§ Documento de origem:
┏━━
Sobre a contagem tempo integral do serviço (congelado) dos professores,
para efeitos de progressão na carreira (não se trata de pagamento, a pronto ou
faseado, como deixava entender o líder PSD), António Costa disse que isso seria
insustentável, até porque tinha de atender às reivindicações dos outros
funcionários públicos, por motivos de equidade. A única promessa que pode
deixar, disse, é de que “não haverá um novo congelamento de carreiras”. Porém,
lembrou que a vinculação dinâmica permitiu colocar quase 28 mil professores, neste
ano. E “mais
importante de tudo é que, no próximo ano letivo, vamos ter um novo modelo de
concurso”, disse. As alterações são as seguintes: os quadros de zona pedagógica
(QZP) passam de 10 para 63, “o que diminui a distância de colocação”; e, a
partir do próximo ano, os professores ficam colocados numa escola e “só saem daí,
se quiserem sair”, ao invés dos atuais concursos que forçam essa situação a
cada três anos.
Quanto ao
novo aeroporto, disse não ver qualquer motivo para o PSD ‘romper’ o acordo
obtido, há um ano, com o governo, para a criação da Comissão Técnica
Independente (CTI) para definir a localização do novo aeroporto. Mas não
descarta a hipótese – até porque, sobre este tema, o PSD “já disse tudo e o seu
contrário”, acusou. No entanto, considerou: “Pelas conversas que tive com
Montenegro, não tenho nenhuma razão para pôr em causa a seriedade do PSD nesta
metodologia.” Por outro lado, a demarcar-se das alegações de falta de
independência da equipa, frisou que a composição da CTI não foi escolhida pelo
governo, nem pelo PSD.
Sobre o tema
do aeroporto, António Costa diz que foi “o primeiro primeiro-ministro” que
chegou ao governo e que, “em vez de ter a tentação de reabrir o debate, se
limitou, humildemente, a aceitar o que tinha sido decidido pelo governo
anterior”. Quem esteve mal foi o anterior líder do PSD, que, face à recusa de
dois municípios do local estabelecido, disse não estar em condições de alterar
a lei, porque, “dentro do PSD há uma grande dúvida sobre qual deve ser a
localização”.
┗━━
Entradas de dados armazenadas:
┏━━
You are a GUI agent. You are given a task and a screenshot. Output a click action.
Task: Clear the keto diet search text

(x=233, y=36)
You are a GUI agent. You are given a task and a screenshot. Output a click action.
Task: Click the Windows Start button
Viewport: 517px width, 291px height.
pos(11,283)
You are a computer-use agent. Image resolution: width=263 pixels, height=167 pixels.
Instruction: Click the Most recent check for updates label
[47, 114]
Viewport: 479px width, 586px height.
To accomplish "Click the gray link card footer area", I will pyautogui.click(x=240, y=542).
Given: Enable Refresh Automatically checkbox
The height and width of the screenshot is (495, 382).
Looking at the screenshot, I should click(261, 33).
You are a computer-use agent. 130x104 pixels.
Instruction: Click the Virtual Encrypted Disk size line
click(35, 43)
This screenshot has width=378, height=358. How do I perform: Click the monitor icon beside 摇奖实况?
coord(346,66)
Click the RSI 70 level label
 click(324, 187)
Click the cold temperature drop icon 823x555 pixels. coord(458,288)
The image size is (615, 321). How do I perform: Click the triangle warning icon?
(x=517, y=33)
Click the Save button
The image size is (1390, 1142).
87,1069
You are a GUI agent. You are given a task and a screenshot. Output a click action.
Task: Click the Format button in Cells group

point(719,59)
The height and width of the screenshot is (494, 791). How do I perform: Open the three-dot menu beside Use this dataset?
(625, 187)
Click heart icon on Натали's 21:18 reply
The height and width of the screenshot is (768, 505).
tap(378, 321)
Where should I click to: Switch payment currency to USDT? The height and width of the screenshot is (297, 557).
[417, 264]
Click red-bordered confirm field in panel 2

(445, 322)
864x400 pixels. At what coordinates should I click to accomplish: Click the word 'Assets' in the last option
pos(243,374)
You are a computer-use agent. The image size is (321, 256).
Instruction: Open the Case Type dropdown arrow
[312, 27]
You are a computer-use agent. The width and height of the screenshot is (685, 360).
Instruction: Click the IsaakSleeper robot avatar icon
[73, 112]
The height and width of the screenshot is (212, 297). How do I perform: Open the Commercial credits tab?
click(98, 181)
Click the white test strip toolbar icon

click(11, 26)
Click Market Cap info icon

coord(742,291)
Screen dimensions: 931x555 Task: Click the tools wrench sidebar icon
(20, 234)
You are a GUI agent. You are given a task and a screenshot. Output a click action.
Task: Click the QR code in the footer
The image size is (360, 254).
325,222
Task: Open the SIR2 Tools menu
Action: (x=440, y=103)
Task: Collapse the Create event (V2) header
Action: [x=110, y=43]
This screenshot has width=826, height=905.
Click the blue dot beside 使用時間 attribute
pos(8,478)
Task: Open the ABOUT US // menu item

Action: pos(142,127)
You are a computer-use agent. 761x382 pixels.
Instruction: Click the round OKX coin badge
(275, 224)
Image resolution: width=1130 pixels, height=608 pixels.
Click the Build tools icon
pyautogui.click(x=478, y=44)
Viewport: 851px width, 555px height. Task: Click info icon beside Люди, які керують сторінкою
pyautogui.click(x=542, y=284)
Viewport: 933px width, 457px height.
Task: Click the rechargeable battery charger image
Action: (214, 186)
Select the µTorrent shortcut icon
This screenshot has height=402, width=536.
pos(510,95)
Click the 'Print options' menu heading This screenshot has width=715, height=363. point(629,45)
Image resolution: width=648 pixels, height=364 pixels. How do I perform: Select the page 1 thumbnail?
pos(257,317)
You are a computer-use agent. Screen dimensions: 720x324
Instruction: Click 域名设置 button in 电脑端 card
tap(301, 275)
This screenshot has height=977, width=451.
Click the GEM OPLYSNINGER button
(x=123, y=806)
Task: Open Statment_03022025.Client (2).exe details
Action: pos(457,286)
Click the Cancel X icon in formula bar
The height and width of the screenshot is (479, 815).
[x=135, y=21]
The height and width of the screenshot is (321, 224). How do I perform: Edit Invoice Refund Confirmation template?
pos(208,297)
┗━━
§ Exercícios:
1/ Enumere todas as siglas que surgem no documento de origem.
2/ Com base no documento de origem, diga se cada afirmação está de acordo com ele e transcreva as palavras que o comprovam: (a) António Costa prometeu que não haverá um novo congelamento de carreiras; (b) a vinculação dinâmica permitiu colocar mais de 30 mil professores neste ano; (c) a composição da CTI foi escolhida pelo governo.
Os registos são material à parte, sem ligação ao documento de origem.

§ Lista de respostas:
1/ PSD, QZP, CTI

2/
(a) Sim: "A única promessa que pode deixar, disse, é de que “não haverá um novo congelamento de carreiras”."
(b) Não: "a vinculação dinâmica permitiu colocar quase 28 mil professores, neste ano."
(c) Não: "a composição da CTI não foi escolhida pelo governo, nem pelo PSD."